#### What is required
In the lupus passage below, condense the paragraph beginning "These clinical observations in humans" into a bulleted list that keeps its main findings.

#### Source passage
┄┄┄┄┄┄┄┄┄┄┄┄┄┄┄┄┄┄┄┄
Systemic lupus erythematosus (SLE) is an autoimmune disease characterized by multiple immune system abnormalities, including production of autoantibodies that can lead to inflammation and tissue damage . SLE symptoms can range from a mild rash to life-threatening nephritis and central nervous system disease. These disease manifestations cause a significant burden of illness and can cause reduced physical function, loss of employment, lower health-related quality of life, and a lifespan shortened by about 10 years . Increased hospitalizations and side effects of medications including chronic corticosteroid and other immunosuppressive treatments add to the disease burden in SLE . No new treatment for SLE has been approved by the US Food and Drug Administration in about 50 years since hydroxychloroquine was approved for use in discoid lupus and SLE; otherwise, the existing standard of care for SLE consists of off -label medications.
The disease pathogenesis of SLE includes activation of innate immunity, with increased production of type I interferons, including IFNα, and increased plasmacytoid and myeloid dendritic cells in involved tissue [3–8]. Specific immunity, including both humoral and cellular immune systems, is activated. Autoantibodies are universally present and may precede development of clinically apparent disease . SLE-associated autoantibodies include anti-dsDNA, anti-nucleosomes, anti-RNP (ribonucleoprotein complex), and anti-Sm antibodies. Immune complexes containing anti-dsDNA or anti-RNP antibodies can activate type I interferon production [3, 4]. After internalization through Fc receptors, autoantibody-containing immune complexes bind endosomal Toll-like receptors 7 and 9, and stimulate production of type I interferon. Type I interferon stimulates myeloid dendritic cell maturation, which promotes loss of tolerance and generation of autoreactive T cells and B cells, autoantibody production, immune complex formation and further production of type I interferon, creating a self-perpetuating cycle of autoimmunity [5, 10, 11].
Type I interferons include 14 IFNα family members, IFNβ, IFNτ, IFNκ and IFNω . This cytokine family regulates immune functions of cellular components of both innate and adaptive immune systems, including dendritic cells, T cells, B cells, and natural killer cells. For example, type I interferons promote dendritic cell maturation, memory CD8+ T-cell proliferation, natural killer-cell activation, and B-cell differentiation [5, 13]. Type I interferons also enhance the expression of immunologically important molecules such as MHC class I, CD38, interleukins such as BLyS, IL-6, IL-10 and IL-15, and multiple chemokines [14–17].
Emerging data indicate a role for type I interferons in disease pathogenesis in SLE. Genetic polymorphisms associated with type I interferon pathways are associated with susceptibility to SLE [18, 19]. Treatment with IFNα has been associated with the development of autoantibodies and new or worsening clinical features of the SLE [20, 21]. Higher IFNα levels and type I interferon activity are associated with greater disease activity in SLE [3, 7]. Patients with high anti-dsDNA antibody titers, lupus nephritis, and progressive skin rashes have high serum levels of IFNα . In addition, patients with acute skin involvement tend to have elevated IFNα in blood and skin .
These clinical observations in humans are supported by data that show a key role for type I interferon in animal models of SLE. IFNα can induce glomerulonephritis in normal mice and accelerates the onset of the spontaneous autoimmune disease of NZB/W mice . Autoimmune-predisposed mice deficient in the IFNα/β receptor exhibit significantly reduced anti-erythrocyte autoantibodies, hemolytic anemia, anti-DNA autoantibodies, kidney disease, and mortality . Furthermore, IFNα kinoid vaccine has been shown to induce neutralizing antibodies to prevent clinical manifestations in a lupus flare murine model .
Together, these human and animal data support the hypothesis that inhibiting type I interferon may reduce disease activity in SLE.
┄┄┄┄┄┄┄┄┄┄┄┄┄┄┄┄┄┄┄┄
#### Given records

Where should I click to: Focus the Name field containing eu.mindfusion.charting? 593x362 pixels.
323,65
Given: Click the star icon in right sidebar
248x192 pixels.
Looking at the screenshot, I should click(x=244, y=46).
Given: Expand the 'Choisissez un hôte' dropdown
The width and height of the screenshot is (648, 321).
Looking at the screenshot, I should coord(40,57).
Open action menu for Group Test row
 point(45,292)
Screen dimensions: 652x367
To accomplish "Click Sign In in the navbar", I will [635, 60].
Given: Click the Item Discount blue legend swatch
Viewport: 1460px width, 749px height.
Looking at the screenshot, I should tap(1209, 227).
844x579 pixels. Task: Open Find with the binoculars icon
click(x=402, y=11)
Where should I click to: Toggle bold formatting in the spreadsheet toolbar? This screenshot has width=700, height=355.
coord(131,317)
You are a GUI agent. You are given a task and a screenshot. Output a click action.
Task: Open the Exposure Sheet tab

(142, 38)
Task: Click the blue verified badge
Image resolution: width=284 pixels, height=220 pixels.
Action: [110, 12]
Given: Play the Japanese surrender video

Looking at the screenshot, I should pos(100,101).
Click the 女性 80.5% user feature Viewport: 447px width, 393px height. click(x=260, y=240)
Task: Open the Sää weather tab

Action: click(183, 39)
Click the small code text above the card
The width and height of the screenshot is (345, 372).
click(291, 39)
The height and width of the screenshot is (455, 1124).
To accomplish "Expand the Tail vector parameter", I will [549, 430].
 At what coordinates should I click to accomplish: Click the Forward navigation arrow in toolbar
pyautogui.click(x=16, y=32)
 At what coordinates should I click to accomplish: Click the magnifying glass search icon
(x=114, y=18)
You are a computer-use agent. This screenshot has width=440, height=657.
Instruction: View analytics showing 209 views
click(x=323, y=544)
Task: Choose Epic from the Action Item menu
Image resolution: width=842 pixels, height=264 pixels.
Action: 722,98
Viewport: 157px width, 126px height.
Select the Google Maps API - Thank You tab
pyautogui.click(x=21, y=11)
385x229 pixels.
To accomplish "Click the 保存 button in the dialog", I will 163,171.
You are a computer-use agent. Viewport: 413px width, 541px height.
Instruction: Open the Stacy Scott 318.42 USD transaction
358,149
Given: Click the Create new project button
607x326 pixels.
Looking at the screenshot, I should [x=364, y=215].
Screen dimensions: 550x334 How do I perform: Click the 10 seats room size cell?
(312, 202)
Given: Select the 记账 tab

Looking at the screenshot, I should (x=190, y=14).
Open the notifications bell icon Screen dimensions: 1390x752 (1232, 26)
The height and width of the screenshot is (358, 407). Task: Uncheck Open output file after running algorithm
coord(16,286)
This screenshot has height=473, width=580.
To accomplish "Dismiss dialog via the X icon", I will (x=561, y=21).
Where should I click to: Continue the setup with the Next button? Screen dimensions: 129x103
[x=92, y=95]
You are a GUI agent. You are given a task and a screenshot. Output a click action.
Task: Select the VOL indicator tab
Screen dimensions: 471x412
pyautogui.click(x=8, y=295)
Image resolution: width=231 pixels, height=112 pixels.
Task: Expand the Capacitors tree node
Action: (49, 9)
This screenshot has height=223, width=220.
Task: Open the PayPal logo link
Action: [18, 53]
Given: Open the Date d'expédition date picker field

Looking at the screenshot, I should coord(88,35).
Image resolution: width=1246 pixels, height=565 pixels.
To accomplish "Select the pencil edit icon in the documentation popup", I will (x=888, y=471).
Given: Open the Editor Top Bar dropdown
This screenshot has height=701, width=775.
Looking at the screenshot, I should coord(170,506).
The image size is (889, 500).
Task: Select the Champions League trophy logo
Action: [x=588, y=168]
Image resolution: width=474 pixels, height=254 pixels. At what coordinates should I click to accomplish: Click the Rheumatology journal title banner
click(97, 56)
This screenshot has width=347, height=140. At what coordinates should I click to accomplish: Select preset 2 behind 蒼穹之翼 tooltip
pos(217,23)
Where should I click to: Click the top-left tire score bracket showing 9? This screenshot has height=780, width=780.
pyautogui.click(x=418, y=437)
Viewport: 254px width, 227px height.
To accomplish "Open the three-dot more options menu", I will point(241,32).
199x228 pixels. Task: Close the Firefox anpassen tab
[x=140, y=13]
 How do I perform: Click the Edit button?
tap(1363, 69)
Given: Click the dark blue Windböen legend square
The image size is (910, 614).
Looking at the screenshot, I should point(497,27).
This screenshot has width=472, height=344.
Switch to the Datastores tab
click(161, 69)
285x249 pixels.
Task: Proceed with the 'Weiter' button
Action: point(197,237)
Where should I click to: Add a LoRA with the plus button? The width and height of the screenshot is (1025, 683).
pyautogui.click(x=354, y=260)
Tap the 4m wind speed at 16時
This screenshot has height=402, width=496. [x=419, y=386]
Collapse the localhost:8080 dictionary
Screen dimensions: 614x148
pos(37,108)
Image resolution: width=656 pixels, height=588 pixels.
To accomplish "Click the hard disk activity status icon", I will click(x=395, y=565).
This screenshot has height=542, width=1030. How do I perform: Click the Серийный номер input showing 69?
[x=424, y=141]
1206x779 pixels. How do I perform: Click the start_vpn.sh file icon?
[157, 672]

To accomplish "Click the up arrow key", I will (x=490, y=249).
┄┄┄┄┄┄┄┄┄┄┄┄┄┄┄┄┄┄┄┄
#### Task response
- Animal models of SLE support the human observations by showing a key role for type I interferon.
- IFNα can induce glomerulonephritis in normal mice and accelerates the onset of spontaneous autoimmune disease in NZB/W mice.
- Autoimmune-predisposed mice lacking the IFNα/β receptor show significantly reduced anti-erythrocyte autoantibodies, hemolytic anemia, anti-DNA autoantibodies, kidney disease, and mortality.
- An IFNα kinoid vaccine induces neutralizing antibodies that prevent clinical manifestations in a murine lupus flare model.